Minutes of the Fed’s October meeting showed that the conditions may ‘well be met’ by the next gathering in December.
Fed officials saw the jobs market improving and inflation starting to move towards their 2% annual target.
The US looks to have weathered turbulence in global markets without signs of stress, the minutes said.
Wall Street rallied following the release of the minutes, with the Dow Jones, S&P 500, and Nasdaq indexes closing well above 1% higher.
‘The market today is just reinforcing the view that most likely the Fed is going to move in December, and that’s not necessarily a bad thing,’ said Jeremy Zirin, chief equities strategist at UBS Wealth Management Americas, reports the BBC.
The Fed has kept its benchmark for short-term rates near zero since late 2008, but there has been increasing speculation about the timing of a rise.
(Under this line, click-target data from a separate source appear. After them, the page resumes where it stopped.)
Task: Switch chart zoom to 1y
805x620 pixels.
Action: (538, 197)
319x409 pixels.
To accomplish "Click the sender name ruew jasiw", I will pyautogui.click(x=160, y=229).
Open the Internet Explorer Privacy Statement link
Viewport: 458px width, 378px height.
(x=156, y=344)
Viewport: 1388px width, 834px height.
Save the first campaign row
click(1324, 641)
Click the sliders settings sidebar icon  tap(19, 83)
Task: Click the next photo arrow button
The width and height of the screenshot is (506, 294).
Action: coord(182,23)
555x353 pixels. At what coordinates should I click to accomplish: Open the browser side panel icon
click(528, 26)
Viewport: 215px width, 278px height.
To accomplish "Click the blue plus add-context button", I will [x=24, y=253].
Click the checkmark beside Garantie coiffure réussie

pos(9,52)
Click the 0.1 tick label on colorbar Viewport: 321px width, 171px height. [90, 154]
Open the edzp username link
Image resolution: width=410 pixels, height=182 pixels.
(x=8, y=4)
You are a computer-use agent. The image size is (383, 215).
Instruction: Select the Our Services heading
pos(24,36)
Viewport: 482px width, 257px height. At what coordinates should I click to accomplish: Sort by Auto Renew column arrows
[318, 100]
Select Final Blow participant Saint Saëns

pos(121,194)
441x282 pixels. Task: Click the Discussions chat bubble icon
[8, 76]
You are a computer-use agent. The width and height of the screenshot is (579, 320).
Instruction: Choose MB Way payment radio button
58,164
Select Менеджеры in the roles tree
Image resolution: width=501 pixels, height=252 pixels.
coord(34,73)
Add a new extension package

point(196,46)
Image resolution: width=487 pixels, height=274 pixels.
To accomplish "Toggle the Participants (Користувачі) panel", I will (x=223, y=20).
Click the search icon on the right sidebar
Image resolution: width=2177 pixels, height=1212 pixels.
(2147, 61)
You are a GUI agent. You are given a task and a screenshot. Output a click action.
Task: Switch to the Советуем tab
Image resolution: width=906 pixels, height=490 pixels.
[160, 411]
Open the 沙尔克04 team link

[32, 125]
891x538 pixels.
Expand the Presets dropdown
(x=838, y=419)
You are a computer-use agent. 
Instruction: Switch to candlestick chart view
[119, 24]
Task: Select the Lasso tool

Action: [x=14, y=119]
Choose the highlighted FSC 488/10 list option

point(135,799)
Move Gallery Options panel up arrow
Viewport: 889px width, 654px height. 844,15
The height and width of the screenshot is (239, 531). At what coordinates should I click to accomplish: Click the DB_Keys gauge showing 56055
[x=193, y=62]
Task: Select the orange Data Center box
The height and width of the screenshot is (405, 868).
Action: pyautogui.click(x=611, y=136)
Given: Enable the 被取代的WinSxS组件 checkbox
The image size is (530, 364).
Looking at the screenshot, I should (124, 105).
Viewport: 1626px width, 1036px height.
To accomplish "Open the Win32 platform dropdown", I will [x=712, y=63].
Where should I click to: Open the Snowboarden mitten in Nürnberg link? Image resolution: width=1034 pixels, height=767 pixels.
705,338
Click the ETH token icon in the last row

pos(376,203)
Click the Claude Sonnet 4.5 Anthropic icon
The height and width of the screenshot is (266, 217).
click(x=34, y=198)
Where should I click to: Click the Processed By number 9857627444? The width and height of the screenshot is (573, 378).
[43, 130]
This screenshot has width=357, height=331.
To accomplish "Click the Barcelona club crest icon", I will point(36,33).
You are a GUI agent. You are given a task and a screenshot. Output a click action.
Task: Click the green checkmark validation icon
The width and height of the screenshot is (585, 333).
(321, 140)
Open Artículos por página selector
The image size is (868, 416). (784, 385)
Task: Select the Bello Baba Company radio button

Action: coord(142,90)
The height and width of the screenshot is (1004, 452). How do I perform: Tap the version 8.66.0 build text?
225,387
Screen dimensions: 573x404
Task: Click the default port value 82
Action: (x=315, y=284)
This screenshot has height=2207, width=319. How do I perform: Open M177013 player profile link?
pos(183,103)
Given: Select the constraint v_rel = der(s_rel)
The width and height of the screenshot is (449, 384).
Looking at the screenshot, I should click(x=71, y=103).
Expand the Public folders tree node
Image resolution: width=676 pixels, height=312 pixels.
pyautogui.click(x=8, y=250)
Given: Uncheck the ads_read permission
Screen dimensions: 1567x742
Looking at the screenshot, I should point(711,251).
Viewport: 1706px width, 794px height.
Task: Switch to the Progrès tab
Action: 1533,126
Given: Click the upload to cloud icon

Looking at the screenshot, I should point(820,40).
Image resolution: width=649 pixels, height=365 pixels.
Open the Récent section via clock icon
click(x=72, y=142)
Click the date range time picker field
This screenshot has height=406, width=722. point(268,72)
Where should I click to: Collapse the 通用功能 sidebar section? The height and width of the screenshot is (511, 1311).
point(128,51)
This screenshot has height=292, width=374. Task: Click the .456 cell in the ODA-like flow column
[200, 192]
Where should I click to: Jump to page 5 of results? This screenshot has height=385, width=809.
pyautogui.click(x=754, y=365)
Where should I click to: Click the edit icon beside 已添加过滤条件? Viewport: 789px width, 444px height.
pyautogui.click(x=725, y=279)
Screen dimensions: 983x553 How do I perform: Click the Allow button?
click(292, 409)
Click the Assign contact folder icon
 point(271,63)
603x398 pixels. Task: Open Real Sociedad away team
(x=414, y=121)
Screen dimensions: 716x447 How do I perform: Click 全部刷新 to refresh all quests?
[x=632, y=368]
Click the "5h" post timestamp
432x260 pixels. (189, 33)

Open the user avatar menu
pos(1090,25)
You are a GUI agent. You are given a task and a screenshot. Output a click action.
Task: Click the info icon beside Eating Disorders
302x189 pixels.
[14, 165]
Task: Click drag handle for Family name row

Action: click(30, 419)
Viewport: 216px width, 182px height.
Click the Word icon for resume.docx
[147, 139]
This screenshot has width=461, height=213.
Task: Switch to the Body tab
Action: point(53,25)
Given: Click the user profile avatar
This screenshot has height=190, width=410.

Earlier this year, many economists thought that a rate rise might come in September or October, but US market volatility and worries about economic growth in China put this on the back burner.
However, the Fed minutes indicated that officials felt the US had come through these difficulties.
‘The US financial system appeared to have weathered the turbulence in global financial markets without any sign of systemic stress,’ the minutes said.